L’aumento esponenziale del tempo-insieme genera insofferenza mettendo a dura prova il rapporto di coppia. E facendo cadere definitivamente quelle che hanno già alle spalle qualche “problema”. Vedere il marito tutto il giorno in tuta, ciondolare tra cucina e divano, non serve neanche a stimolare la passione, il desiderio, spesso l’antidoto di un rapporto claudicante. I primi giorni poteva essere anche divertente cucinare assieme, guardare un film assieme, fare la lista della spesa assieme… Insomma tutto quell’assieme non abituale. Poi, se lui ti passa dietro mentre sei in conference call col tuo capo o coi colleghi, o mentre fai lezione ad una classe di ragazzini, non è uno spettacolo che ti rende felice, diciamocelo.
E naturalmente il discorso vale anche al contrario.
La presenza di figli poi non fa altro che acuire le tensioni. Perché anche nei loro confronti il tempo trascorso insieme ha, come dire, meno qualità in presenza di una più quantità. Trovare l’equilibrio non è semplice. L’equilibrio tra l’esasperazione che si sta man mano impadronendo di ognuno di noi col passare dei giorni, e quello di coppia, di famiglia. Esasperazioni individuali che devono fondersi e creare armonia. Praticamente un ossimoro. Perché esasperazione+esasperazione+esasperazione come potrebbe produrre qualcosa di “normale” quantomeno!?

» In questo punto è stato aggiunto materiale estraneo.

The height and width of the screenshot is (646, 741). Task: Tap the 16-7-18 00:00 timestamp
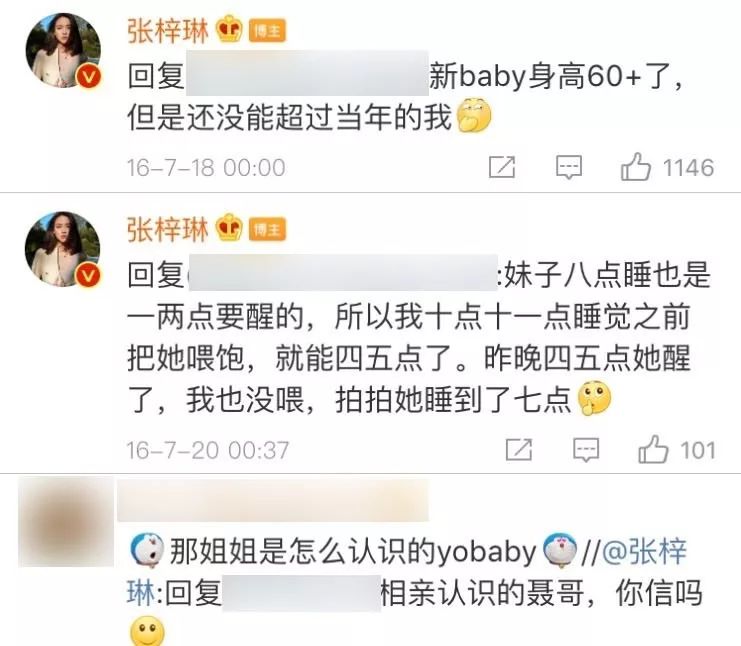click(206, 168)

Ma ciò vale anche per le coppie che non convivono. Quelle abituate alla distanza, a non avere cassetti in comune e spazzolini da denti nello stesso bicchiere. La libertà della distanza di prima, si trasforma in angoscia della perdita… per sempre? Per quanto? Sapere come sta l’altro, come respira, di che umore è… se resiste, se ce la farà… Un vortice. Un vortice che si conclude – nelle video&chiamate, nei messaggi… – con l’esasperante domanda (che serve a rassicurasi): mi ami?
A questa domanda che cosa si può rispondere?
Sopratutto se non si sa bene cosa voglia dire. In amore, ti amo. Come quando si fa l’amore e si dice “ti amo”… è facile, direi persino banale!
Devo uscire da questo meccanismo della incomprensione. Crearmi una espressione del tutto mia per esprimere quello che provo. Perché continuare – smisuratamente in questo tempo assente – a dire ti amo non dà la misura di quello che provo. Che va oltre e al di là…è ciò che veramente sento dentro di me!
Perciò ti ripeto da un mese a questa parte: cuccurucucu paloma!